I am using a website’s service saving some plain text (html) public content, was choosing this website because they claimed saved all content in IPFS, and gave me the QmHash for each content I shared there, it served well until recently this website released a newer version software which has a BUG causing truncated file to replace original content, the original content was shared on 2020-11-18 and it’s still there in the IPFS they have pin’ed (because they claimed pinned all IPFS content never delete any of those), and the truncating content problem happened the next day, now this website is only telling me the revised (truncated) version’s QmHash to me, which has only part of the original content I shared there

If I have access to that website’s IPFS server’s local disk, I should be able to do full disk search via Unix tools like grep to search some unique keywords from the content I shared, but this website is not willing to give me access to their server

I have tried the public https://ipfs-search.com/#/search but it has very poor search quality, many of my publicly shared content existed for months years, can be accessed with QmHash via any IPFS gateway but from ipfs-search if search by title or any keywords, the ipfs-search almost always gives Nothing found

Wonder any other way can search the lost QmHash with part of content, from the truncated content, to get the first version of my content? I am sure it still exists there in IPFS, just lost QmHash,

and I know the original revision was put on IPFS on the day 2020-11-18, and can be further narrow’ed down to a particular hour, does this help to find it out?
it is fully plain text in html format, and I have almost first half of the content

Hello,

As you mention, if you had access to the IPFS repository (via the HTTP API) where this content was stored, it would be pretty trivial to find the CID, but you don’t have access.
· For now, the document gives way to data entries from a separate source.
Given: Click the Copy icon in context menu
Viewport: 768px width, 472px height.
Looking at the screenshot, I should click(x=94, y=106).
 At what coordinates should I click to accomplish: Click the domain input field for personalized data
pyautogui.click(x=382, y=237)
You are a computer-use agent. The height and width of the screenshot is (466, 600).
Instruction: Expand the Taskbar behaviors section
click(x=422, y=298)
If this content is not indexed by any search engine (like ipfs-search, but there are others), then i’m afraid you’re gonna have a hard time finding that file back, but if you know their IPFS node’s PeerID, and depending on how their node is configured, you might have a little chance …

IPFS nodes periodically announce to the network which CIDs they “provide” (objects that they have stored in the repo and can deliver to other nodes). If you know the Peer ID of this node, and listen for these “provide” messages (with a simple script), you’ll have access to the CIDs this node provides. Then, what would be wise is to first perform an object stat on each CID (to know the size of the object … if the size is much larger than what this file should be then ignore it), then fetch the file’s content from its CID. Now you can perform a search on the file’s contents, and if it matches you now have the CID …
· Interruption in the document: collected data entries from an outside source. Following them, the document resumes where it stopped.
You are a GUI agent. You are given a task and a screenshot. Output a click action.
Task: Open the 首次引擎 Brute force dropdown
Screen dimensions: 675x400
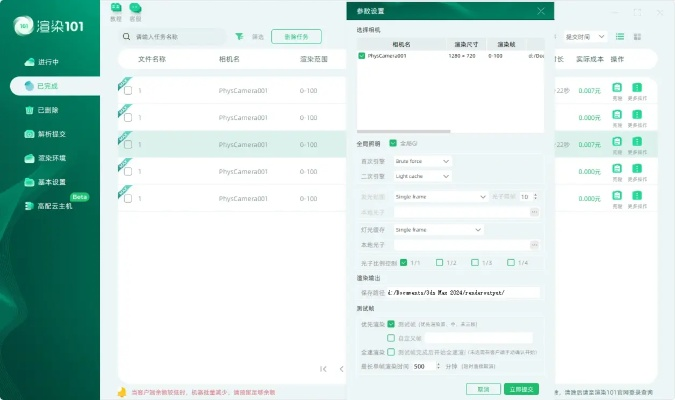[422, 161]
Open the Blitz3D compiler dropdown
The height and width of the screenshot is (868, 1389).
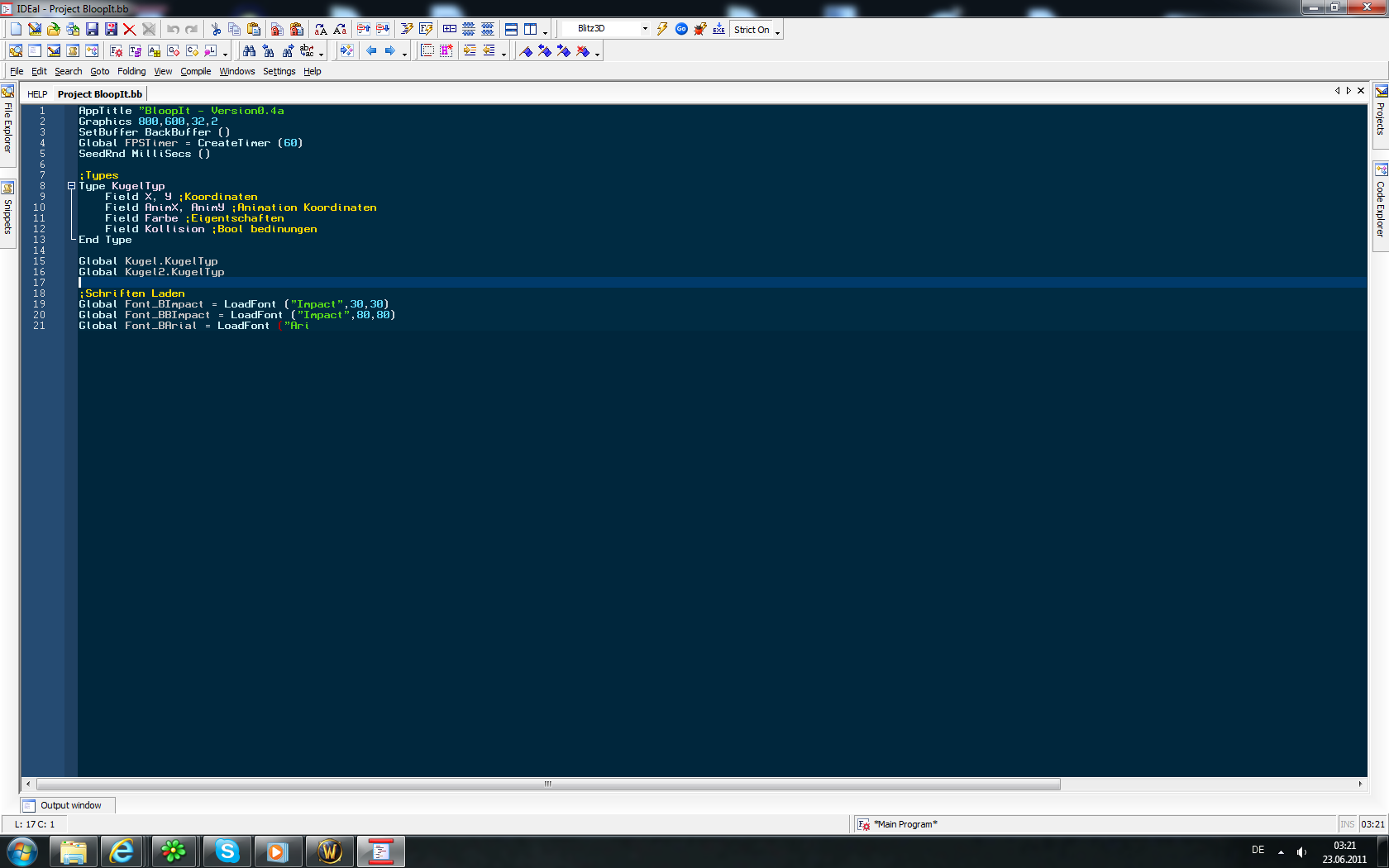tap(645, 29)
Now, waiting for this node to announce the CID you’re waiting for could take some time (depending on their reprovider strategy, by default it’s every 12 hours). What you can do is first write the script and check that it works (filtering with another PeerID, of a node that you control). Then once you’re ready, politely ask the people running the website to trigger their reprovider by running ipfs bitswap reprovide :slight_smile: If they don’t, then it’ll take more time.
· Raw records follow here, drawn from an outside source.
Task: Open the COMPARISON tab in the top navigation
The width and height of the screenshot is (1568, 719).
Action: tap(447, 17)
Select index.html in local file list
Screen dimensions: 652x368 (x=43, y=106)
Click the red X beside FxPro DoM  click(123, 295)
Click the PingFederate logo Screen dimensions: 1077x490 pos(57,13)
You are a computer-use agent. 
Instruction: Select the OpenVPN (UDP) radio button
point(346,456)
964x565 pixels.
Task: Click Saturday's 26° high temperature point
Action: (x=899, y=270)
Thanks to @reload for all of that ; I am starting to look at what IPFS gives in the API, wonder does it have:

  1. for a given CID, lookup which node is pinning it?
    (because this website’s IPFS server is still continuously releasing new content, I can take a list of very fresh new CIDs from this site, is there an API to reversely lookup which IPFS server is offering the new CIDs? to figure out maybe one or multiple of their IPFS servers)
  2. for a given IPFS server, list all its pinning CIDs in timestamp descending order? (and more metadata like filesize, and etc… ?)

Thanks in advance

To lookup which IPFS node provides a particular CID, use the “find providers” command: ipfs dht findprovs

Regarding your second question: i’m not aware of a simple solution to achieve this, maybe someone will answer this one. One thing is sure: you won’t get timestamps, AFAIK IPFS doesn’t store time metadata for the objects in the repository.

Hey @ dve2j9wkd,

Yes you can probably achieve 2) but not synchronously, and with an unreliable accuracy (will depend on how the node is configured). A go-ipfs node is by default configured with a Reprovider strategy that will publish all CIDs it can provide (all pinned data) every 12 hours, see the Reprovider documentation

If this node uses the default configuration then it will publish its records, just leave your script running for a few days.

thanks; that looping all 50,000 shared articles and check each one by one took a few hours and finished the task, found the one wanted

thanks again for all the advice

You’re welcome. Nice one! Obsession rewards.

@reload I am interesting in such a script for some tests I want to run. I guess this is directly at the libp2p level, right? I am not really familiar with the library. Can I find somewhere in the doc the basics to write such a script or does one already exists?
Thanks